AEP also plans to conduct a feasibility study of oxy-coal combustion technology. Following a pilot demonstration, AEP will select an existing AEP plant site for commercial-scale installation. The oxy-coal combustion technology is expected to be in service on an AEP plant in the 2012-2015 period.
Milwaukee-based We Energies is conducting a yearlong demonstration of a chilled ammonia system at its 1,210-MW power plant in Pleasant Prairie, Wisconsin. During this time, the Electric Power Research Institute will conduct an extensive test program to collect data and evaluate technology performance. Results of the demonstration project are anticipated to be published in late 2008.
FirstEnergy Corp. is planning pilot-scale testing of an electro-catalytic oxidation technology at its R.E. Burger Plant in Shadyside, Ohio by early 2008. Once captured, the CO2 will be transported to an 8,000-foot test well that was drilled at the Burger Plant earlier this year, and then sequester it underground.

The electric power industry is working with the DOE in a program that will integrate the carbon capture and storage technologies. This program, called FutureGen, is a $950-million initiative—with $700 million coming from the federal government and the rest from industry—to build a commercial-scale coal-fired power plant that has essentially zero emissions.
The program goals are to capture and store more than 90 percent of a 275- MW pilot plant’s CO2 emissions, with the potential for almost 100 percent. In addition, the plant will:
• Remove more than 99 percent of its SO2 output.
• Cut nitrogen oxide emissions to less than 0.05 pounds per million Btus.
• Reduce particulate releases to less than 0.005 pounds per million Btu.
• Eliminate more than 90 percent of the mercury emissions.
• And have an availability factor of more than 85 percent.

With groundbreaking set for 2009 and initial operation planned for 2012, the new plant will rise at one of four sites in either Illinois or Texas. DOE has indicated that it will announce its decision in November 2007.
The nation’s electric companies are also continuing their voluntary efforts to reduce GHG emissions with the federal government. Since 1994—when EEI joined the U.S. Department of Energy in the Climate Challenge—the electric utility industry has led all other industrial sectors in reducing GHG emissions. In fact, the industry’s voluntary efforts in 2005 alone eliminated an estimated 267 million metric tons of CO2 emissions—nearly two-thirds of the total reductions and offsets reported to the government that year. Through various programs now under way—including Power PartnersSM, the Asia-Pacific Partnership on Clean Development and Climate (APP), and individual company efforts—that commitment continues today.

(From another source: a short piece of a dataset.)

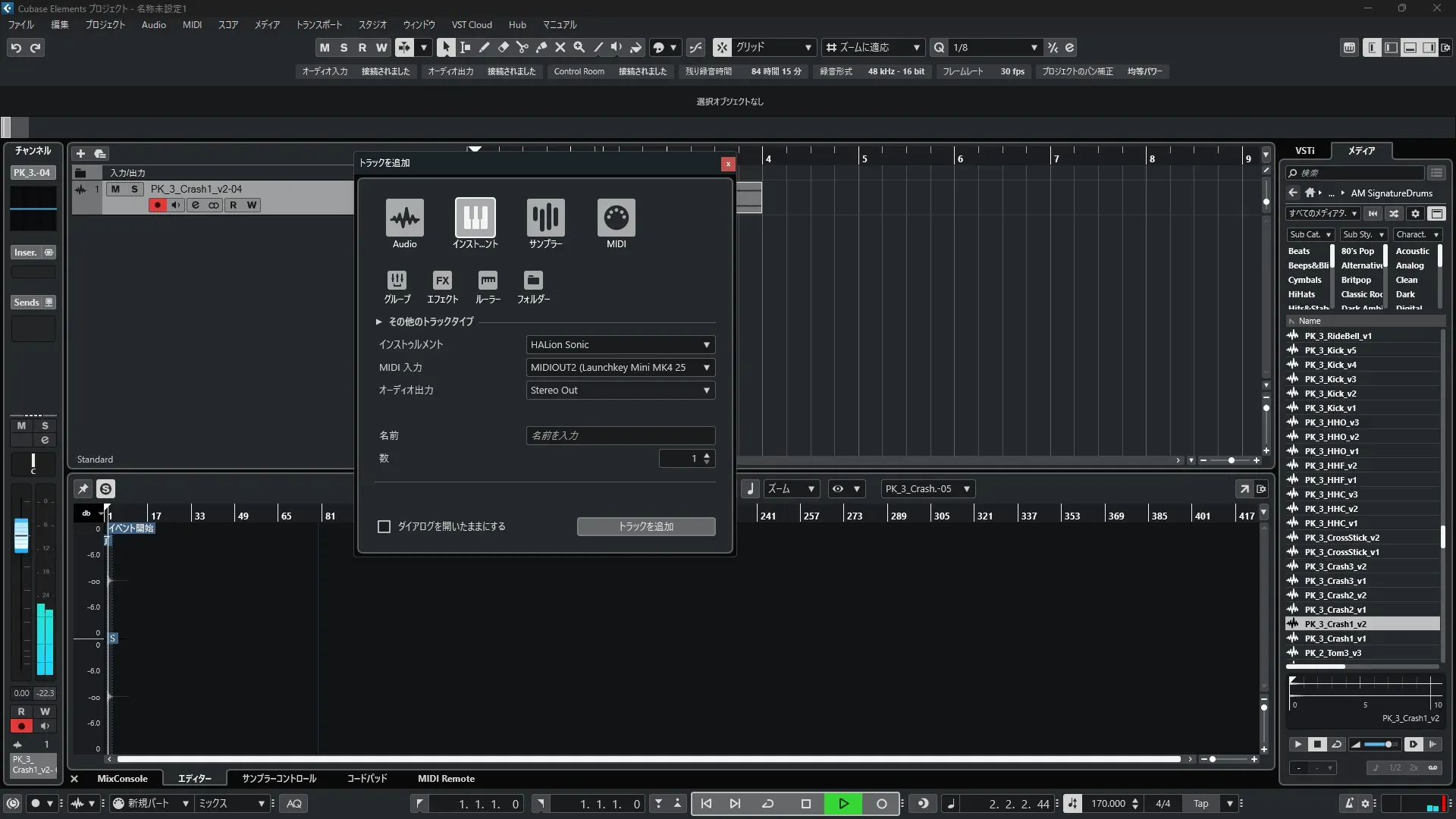Check the keep dialog open checkbox
The image size is (1456, 819).
[384, 526]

The long-term goal of APP is to establish an information flow between the member nations on engineering concepts and best practices’ experiences of new coal-based plant technologies, such as IGCC units, and the related issues of CCS. AEP, Southern Co., and TECO Energy late last year, hosted the first round of utility site visits for the six member nations participating in the APP. Approximately 100 utility executives and engineers from Australia, China, India, Japan, South Korea and the United States visited the American utilities’ power plants to examine existing methods for reducing power plant emissions, and to study advanced clean coal systems, including IGCC technology.
More site visits are now being organized through the Edison Foundation. These visits will focus on a variety of technologies to reduce carbon emissions, including pumped storage/hydro, preventative maintenance/optimization, renewable energy, energy efficiency/demand side management, and transmission and distribution.